WORK TO BE COMPLETED>
Below are lines of data, and only some are wanted. Please repeat exactly those from the line that has "The height and width of the screenshot is (422, 450)." through the line that has "Given: Switch to the Other inbox tab".

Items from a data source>
━━━━━━━━━━━━━━━━━━━━

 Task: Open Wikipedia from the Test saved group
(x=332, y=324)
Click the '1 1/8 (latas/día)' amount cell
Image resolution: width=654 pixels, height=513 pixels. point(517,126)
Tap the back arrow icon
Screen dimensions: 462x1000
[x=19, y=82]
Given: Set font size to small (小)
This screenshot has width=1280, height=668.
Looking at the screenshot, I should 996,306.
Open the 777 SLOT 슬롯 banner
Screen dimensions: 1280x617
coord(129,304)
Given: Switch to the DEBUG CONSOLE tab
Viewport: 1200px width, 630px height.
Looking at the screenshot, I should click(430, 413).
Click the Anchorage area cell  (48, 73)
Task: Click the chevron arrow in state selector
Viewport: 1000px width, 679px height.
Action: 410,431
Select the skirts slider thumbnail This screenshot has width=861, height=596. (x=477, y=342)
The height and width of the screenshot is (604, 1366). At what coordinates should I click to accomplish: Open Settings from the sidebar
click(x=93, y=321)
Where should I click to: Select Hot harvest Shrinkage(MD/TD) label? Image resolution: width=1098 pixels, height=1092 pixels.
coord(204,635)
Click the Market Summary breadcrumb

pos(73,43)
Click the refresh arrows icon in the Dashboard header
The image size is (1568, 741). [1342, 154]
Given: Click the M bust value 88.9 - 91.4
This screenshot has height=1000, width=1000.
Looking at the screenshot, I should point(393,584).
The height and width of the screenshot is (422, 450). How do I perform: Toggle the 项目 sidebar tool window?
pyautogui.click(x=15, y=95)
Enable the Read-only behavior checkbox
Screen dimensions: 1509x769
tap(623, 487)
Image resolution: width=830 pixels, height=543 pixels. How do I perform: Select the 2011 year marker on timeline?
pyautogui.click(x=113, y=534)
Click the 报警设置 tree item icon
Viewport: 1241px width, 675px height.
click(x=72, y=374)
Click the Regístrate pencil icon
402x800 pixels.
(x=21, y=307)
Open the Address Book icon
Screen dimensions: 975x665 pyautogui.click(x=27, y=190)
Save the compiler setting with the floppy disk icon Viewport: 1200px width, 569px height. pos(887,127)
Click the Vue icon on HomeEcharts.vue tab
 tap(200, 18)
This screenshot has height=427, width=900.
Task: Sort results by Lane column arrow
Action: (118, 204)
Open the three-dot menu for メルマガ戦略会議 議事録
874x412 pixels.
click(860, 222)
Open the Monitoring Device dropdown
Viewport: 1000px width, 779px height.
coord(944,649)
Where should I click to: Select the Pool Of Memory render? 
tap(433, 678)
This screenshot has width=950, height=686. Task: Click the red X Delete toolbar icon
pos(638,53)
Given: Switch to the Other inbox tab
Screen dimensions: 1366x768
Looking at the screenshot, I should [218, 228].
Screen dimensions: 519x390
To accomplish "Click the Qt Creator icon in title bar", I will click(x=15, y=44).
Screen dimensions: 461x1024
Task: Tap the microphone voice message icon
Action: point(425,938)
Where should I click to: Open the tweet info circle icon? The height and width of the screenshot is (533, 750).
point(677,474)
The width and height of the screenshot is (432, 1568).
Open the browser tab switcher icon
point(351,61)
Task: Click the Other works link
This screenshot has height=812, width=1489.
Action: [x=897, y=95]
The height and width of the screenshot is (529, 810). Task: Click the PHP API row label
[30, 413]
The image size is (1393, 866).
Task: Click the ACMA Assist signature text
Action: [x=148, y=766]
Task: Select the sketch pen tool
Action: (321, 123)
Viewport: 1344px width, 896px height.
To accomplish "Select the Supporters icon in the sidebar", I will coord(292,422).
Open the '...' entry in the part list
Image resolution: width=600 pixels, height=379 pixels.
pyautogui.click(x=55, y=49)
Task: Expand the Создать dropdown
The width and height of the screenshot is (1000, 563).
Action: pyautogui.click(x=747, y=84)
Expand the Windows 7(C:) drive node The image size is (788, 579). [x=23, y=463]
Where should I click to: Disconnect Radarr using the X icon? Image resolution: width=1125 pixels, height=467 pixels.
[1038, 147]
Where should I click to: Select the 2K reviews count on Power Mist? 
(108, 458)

━━━━━━━━━━━━━━━━━━━━

EXERCISE ANSWER>
The height and width of the screenshot is (422, 450). How do I perform: Toggle the 项目 sidebar tool window?
pyautogui.click(x=15, y=95)
Enable the Read-only behavior checkbox
Screen dimensions: 1509x769
tap(623, 487)
Image resolution: width=830 pixels, height=543 pixels. How do I perform: Select the 2011 year marker on timeline?
pyautogui.click(x=113, y=534)
Click the 报警设置 tree item icon
Viewport: 1241px width, 675px height.
click(x=72, y=374)
Click the Regístrate pencil icon
402x800 pixels.
(x=21, y=307)
Open the Address Book icon
Screen dimensions: 975x665 pyautogui.click(x=27, y=190)
Save the compiler setting with the floppy disk icon Viewport: 1200px width, 569px height. pos(887,127)
Click the Vue icon on HomeEcharts.vue tab
 tap(200, 18)
This screenshot has height=427, width=900.
Task: Sort results by Lane column arrow
Action: (118, 204)
Open the three-dot menu for メルマガ戦略会議 議事録
874x412 pixels.
click(860, 222)
Open the Monitoring Device dropdown
Viewport: 1000px width, 779px height.
coord(944,649)
Where should I click to: Select the Pool Of Memory render? 
tap(433, 678)
This screenshot has width=950, height=686. Task: Click the red X Delete toolbar icon
pos(638,53)
Given: Switch to the Other inbox tab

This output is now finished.